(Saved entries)

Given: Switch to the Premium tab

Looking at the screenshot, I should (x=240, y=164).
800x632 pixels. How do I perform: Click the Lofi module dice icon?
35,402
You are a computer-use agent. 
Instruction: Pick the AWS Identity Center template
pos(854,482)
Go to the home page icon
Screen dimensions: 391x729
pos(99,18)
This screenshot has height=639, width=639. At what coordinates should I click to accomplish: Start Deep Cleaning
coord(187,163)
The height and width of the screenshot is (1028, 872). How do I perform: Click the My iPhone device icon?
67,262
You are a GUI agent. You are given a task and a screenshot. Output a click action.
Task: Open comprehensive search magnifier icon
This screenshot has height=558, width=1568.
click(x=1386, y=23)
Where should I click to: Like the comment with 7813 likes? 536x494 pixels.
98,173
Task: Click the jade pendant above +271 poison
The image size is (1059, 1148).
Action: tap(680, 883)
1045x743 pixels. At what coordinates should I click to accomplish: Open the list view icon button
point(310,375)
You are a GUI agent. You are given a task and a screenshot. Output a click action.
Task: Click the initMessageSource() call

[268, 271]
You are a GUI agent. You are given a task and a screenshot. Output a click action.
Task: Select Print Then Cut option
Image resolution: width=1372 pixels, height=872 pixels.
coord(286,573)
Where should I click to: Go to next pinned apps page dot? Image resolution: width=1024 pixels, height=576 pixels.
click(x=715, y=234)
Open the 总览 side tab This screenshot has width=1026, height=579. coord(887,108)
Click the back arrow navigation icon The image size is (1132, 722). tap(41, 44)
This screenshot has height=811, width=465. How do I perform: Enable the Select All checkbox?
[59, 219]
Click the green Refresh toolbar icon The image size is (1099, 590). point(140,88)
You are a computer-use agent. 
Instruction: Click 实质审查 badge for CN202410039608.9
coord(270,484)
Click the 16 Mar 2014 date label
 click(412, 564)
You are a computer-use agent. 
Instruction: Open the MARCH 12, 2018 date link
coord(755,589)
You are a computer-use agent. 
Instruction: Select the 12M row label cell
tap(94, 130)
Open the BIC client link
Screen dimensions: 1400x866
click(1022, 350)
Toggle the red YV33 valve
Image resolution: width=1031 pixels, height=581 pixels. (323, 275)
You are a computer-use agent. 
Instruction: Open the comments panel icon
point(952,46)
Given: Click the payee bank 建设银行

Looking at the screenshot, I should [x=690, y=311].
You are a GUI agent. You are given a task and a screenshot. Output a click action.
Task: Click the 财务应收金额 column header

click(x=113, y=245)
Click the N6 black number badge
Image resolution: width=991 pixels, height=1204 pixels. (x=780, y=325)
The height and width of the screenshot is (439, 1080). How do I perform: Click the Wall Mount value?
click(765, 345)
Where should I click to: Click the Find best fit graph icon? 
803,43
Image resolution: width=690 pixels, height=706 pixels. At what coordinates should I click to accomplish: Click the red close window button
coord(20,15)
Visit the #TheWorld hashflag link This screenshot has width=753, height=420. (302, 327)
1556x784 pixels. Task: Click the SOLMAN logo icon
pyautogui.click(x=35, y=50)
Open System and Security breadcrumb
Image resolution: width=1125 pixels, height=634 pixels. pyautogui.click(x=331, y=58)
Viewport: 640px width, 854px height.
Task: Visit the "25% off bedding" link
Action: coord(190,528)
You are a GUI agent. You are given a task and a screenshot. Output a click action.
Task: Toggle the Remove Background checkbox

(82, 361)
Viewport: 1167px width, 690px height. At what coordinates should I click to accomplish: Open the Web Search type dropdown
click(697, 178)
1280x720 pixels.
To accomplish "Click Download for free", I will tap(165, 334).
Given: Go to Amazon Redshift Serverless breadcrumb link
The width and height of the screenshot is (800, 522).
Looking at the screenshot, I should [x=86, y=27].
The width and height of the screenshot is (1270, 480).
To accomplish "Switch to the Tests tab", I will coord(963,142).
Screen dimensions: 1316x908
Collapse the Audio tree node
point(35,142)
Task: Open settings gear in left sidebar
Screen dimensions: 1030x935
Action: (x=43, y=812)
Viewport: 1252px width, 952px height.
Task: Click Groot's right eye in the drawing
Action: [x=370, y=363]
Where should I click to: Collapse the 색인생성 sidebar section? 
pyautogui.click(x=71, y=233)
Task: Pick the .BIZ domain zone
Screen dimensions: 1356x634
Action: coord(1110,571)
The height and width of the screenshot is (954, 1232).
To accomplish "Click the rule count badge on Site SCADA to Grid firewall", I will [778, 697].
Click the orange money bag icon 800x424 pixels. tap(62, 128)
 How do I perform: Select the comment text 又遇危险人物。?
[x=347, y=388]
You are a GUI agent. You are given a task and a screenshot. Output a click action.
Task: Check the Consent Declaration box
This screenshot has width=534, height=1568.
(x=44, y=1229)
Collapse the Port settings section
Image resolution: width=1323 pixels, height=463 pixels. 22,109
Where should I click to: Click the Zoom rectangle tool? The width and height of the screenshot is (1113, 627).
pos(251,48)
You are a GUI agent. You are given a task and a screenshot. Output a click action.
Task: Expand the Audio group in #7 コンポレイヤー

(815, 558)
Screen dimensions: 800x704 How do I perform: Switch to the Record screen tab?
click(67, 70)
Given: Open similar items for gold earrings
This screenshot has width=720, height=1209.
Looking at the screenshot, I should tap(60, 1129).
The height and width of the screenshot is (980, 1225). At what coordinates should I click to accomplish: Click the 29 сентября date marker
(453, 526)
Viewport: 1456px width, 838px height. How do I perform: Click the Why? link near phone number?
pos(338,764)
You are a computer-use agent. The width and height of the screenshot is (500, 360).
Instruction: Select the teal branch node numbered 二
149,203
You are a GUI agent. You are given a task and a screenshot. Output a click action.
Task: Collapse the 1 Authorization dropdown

▶ _Work instructions_:
Exactly as they stand, set down the lines from the top of the data through the line with "Task: Open comprehensive".

▶ _Answer box_:
Given: Switch to the Premium tab

Looking at the screenshot, I should (x=240, y=164).
800x632 pixels. How do I perform: Click the Lofi module dice icon?
35,402
You are a computer-use agent. 
Instruction: Pick the AWS Identity Center template
pos(854,482)
Go to the home page icon
Screen dimensions: 391x729
pos(99,18)
This screenshot has height=639, width=639. At what coordinates should I click to accomplish: Start Deep Cleaning
coord(187,163)
The height and width of the screenshot is (1028, 872). How do I perform: Click the My iPhone device icon?
67,262
You are a GUI agent. You are given a task and a screenshot. Output a click action.
Task: Open comprehensive search magnifier icon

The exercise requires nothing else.